Nice box, I don’t think its one ofmy favorites though. An intermediate level box (at least for user). Too much RTFM, although that is pretty much a preresequite for infosec, I find my self speed reading and missing stupid, obvous stuff lol. I’ll give this 4 stars, as it is straightforward, although if you don’t read everything carefully it can turn into a head banger. Some tips so others don’t have to scroll through the thread everytime they need some ideas/help:
Initial Foothold:
Probably the hardest step on this machine. But don’t worry its not that difficult. First like everyone else is saying make sure you enumerate the subdomains, completely, I mean every single commit and line of code. You will see two things that should stand out. One will help with getting a token for the api (look at the code if you’re getting syntax errors when trying to authorize), the other is a naughty programming practice that has something to do with accepting user input. After that its just about making sure you’re payload is working and formatted correctly. If people are having trouble with a nc shell that keeps dropping, ask yourself what symbol/command in BASH can open up a new thread/process in the background?
User:
Hmm, sort of a headbanger, but actually straightforward if you don’t rush things like I did. You actually don’t have to enumerate much. Its also basically about thinking how to leverage running a database query using the files and programs available to you. Also if you find some loot, don’t be like gog and magog and throw it away ;). If you retrace your steps and keep your loot, you’ll find more loot by enumerating more, maybe even a key to the casshtle.
Root:
Easiest, I shouldnt need to give anyone any tips here. Its best to read the --help of an interesting service that isn’t run by defualt on *nix machines.
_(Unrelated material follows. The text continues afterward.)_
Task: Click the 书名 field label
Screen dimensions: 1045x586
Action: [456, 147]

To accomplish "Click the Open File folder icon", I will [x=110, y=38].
I’ve actually rooted this a while back I’ve just come back to say that ever since then this has been one of my favorites ever. IMO it’s incredibly realistic, I can tell, as I’ve been working with the exact tools for the past year. So yeah, really congrats to the maker, for me one of the bests, nicely put together, modern, realistic box
I enjoyed this box, it was realistic and straightforward and I always enjoy using python. I did waste a lot of time because I messed up when trying to sh with the i_r**, but other than that it was straightforward.
Tips:
If you’re struggling getting a reverse shell, first try get any connection to your machine then build on it from there.
Try lots of different types of reverse shell (pentestmonkey) until one works.
Once you’ve got a shell you don’t have to look very far to find the way to break out.
Once you have user, use your new creds to take a good look through gogs. Find a way you can log in as root.
hi everyone, i am stuck in user. i have found ev** funct. and i have edited te**.py file for get reverse shell. but how can i trigger this file for take shell ? any hint ? thanks
I am stuck at the jail. Already got the credentials, all three of them, but I have no idea where to use them. Already tried SSH and looking through their gogs repos, but nothing worked. Can Someone please give me a hint?
If you reached this far in the forum page you are probably stuck ill try to give some hints regarding the time wasters I went through.
Initial Foothold:
-Try to stray away from the common web vuln and focus on enumerating the actual source code… maybe something that’s been recently changed.
-After you find the vuln function, research how to exploit it.
-Try to use some of the scripts already found on there
User:
-Again try to use some of the scripts already found, but focus on reading each line of code to see what it does.
-After you get the info you want try to step back?
Root:
-from the new files you can read, you should be able to see how to use this tool to get to root. Needs some researching
Initial Foothold:
How can I check subdomains of an Ip address, 10.10.10.110 ?
Everything is http error 500
Dirb not work…
Started brute force on 10.10.10.110 but stopped after 2 days.
Try to add api and gog subdomain to hosts file, cannot resolved.
Try to find and dns server that resolve craft.htb not found
If you’re in the jail and trying to figure out what the heck is this and where to look at, just look at this same dir, examine code in that file and figure out what functions do line by line. Chances are that you just like me don’t know this exact function which sets a restriction. Just google documentation, find right one and substitute.
Some simple stuff which took several hours.
Thanks to everyone in this thread for hints.
On to root.
EDIT: rooted.
couldn’t figure out how to use this, then just paused and started reading docs normally
easy step for anyone who knows the service
this is not a vuln or any kind of exploit, so don’t waste time searching for one
once you have user. Just check the machine and gogs on what technology the app uses for managing it’s secrets. once you get to know that, just read the documentation on vendor site and you’ll know what to do. PM for hints on user or root.
I’m trying to exploit the vunerability in the code b***.py, but I don’t understand why my payload doesn’t works. I tried it on my machine and it works without problems. Please, someone can send me a PM to verify my payload and give me a nudge to understand why it doesn’t work ? Tanks
Edit : I have the user now … I’m reading the documentation of V***t . I don’t know exactly what to do , and I hope I will find in the docs.
Edit2 : Rooted … once you get the user, get the root is really easy. Just find something which manages secrets and read the associated doc.